- **Text**:
★ ★ ★ ★ ★
For this reason, among others, I decided that my digital counterpart, the “Incognito Influencer,” would be modeled in my own image, from my ID photo. This serves as a tangible method for prompting my audience to reflect upon the concept of digital identity, which has faced significant challenges due to these emerging technologies. In the future, anyone could assume the role of a luxury muse by appropriating the most glamorous faces from across the globe—whether male or female—and assuming the identities of celebrities from the realms of entertainment or politics. Such actions could generate sensationalism in tabloids and on social networks. Even if the victim formally bans the image, the harm is done. Examples like the Pope wearing a Balenciaga down jacket, Donald Trump depicted behind bars, or our French President Macron in a street brawl are among the initial instances of these new “deep fake” technologies that are beginning to proliferate across the internet.
CEW: What ethical considerations do you consider when developing and using AI influencers like “Incognito Influencer”?
SG: In my prompts, I refrain from using names of celebrities, both because I employ my own image and to abstain from contributing to the problematic practices mentioned earlier. I occasionally incorporate cultural or artistic references that resonate with my sensibilities. For instance, I might write something like “very contrasting light, Edward Hooper style” to guide the generation of an image that aligns with the visual I aim to create.
CEW: But isn’t appropriating an artist’s style as ethically dubious as using a model or celebrity’s likeness?
★ ★ ★ ★ ★
- **Objectives**:
1 – In the interview about the AI influencer, what was the "Incognito Influencer" modeled on?
2 – Resume the interview about the AI influencer after its last line.

- **Data segment**:
★ ★ ★ ★ ★
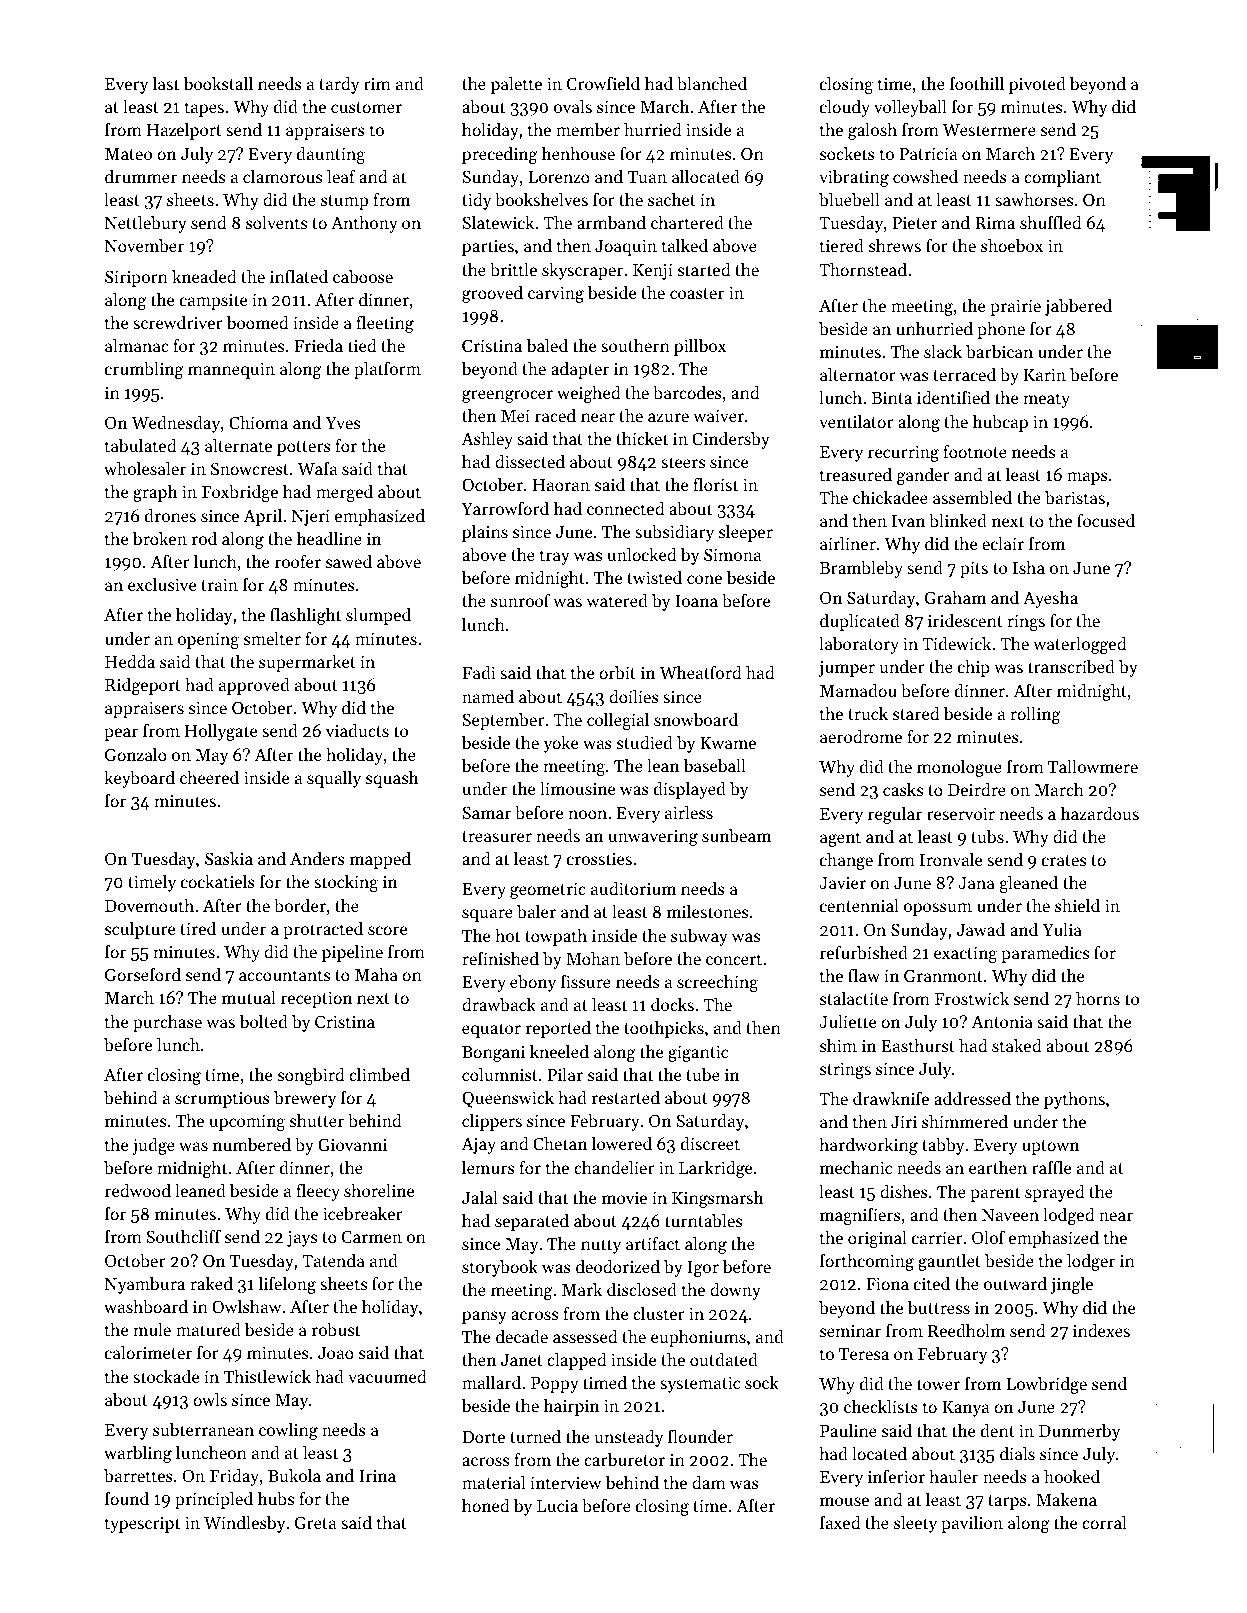 This document has width=1247, height=1613. What do you see at coordinates (698, 1054) in the document?
I see `gigantic` at bounding box center [698, 1054].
★ ★ ★ ★ ★
- **Answer list**:
1 – The speaker's own image, taken from an ID photo.

2 –
CG: As an art director, I use these cultural references in much the same way as I would when briefing a photographer with creative intentions for a client. On occasion, I may incorporate brand logos, always with a positive intent, as I endeavor to promote the shows that capture my interest without detracting from their integrity.
My objective is to illustrate that harnessing these emerging AI tools has the potential to “generate” emotion, serving as a counterbalance to the divisive discussions surrounding this topic. Given that this content creation is inherently artificial, I believe it’s crucial to offset it with genuine narratives lived through my character. My story incorporates elements of humor, a little discerning perspective on fashion, and the awe of luxury. It remains authentic and unfiltered because it’s very close to my work as an artist or author-narrator.
CEW: How do you differentiate between a digital identity and a deep fake?
SG: As stated above, we need to draw a line between a “deep fake” that usurps the identity of others (celebrities, heads of state, etc.) and an AI-enhanced “selfie” that allows me to create my own digital clone, which affects only myself. When I launched this “Incognito Influencer” concept, I was very explicit with my Linkedin and Instagram communities. However, consider for a moment the possibility that, armed with this expertise, I could have potentially misused it to fabricate deceptive images derived from a rival ex-girlfriend’s or an agency director’s mugshot, with malicious intent. Regrettably, the AI tool in the hands of anonymous Internet users promises the best and the worst. The hyper-realism of such content can serve as “proof in the pudding” for politicized, conspiratorial influencers or other malevolent minds looking to capitalize on these new technologies.
CEW: What do you think is the biggest challenge posed by AI technology?
SG: I believe one of the most significant challenges lies in confronting artificial technology with human emotion, which is missing from AI tools. In the last century, as innovations emerged enabling the replication of reality through mediums like photography and cinematography, Charles Baudelaire and renowned painters protested, calling it unfair competition with ancestral art of manual craftsmanship, the artist’s gesture.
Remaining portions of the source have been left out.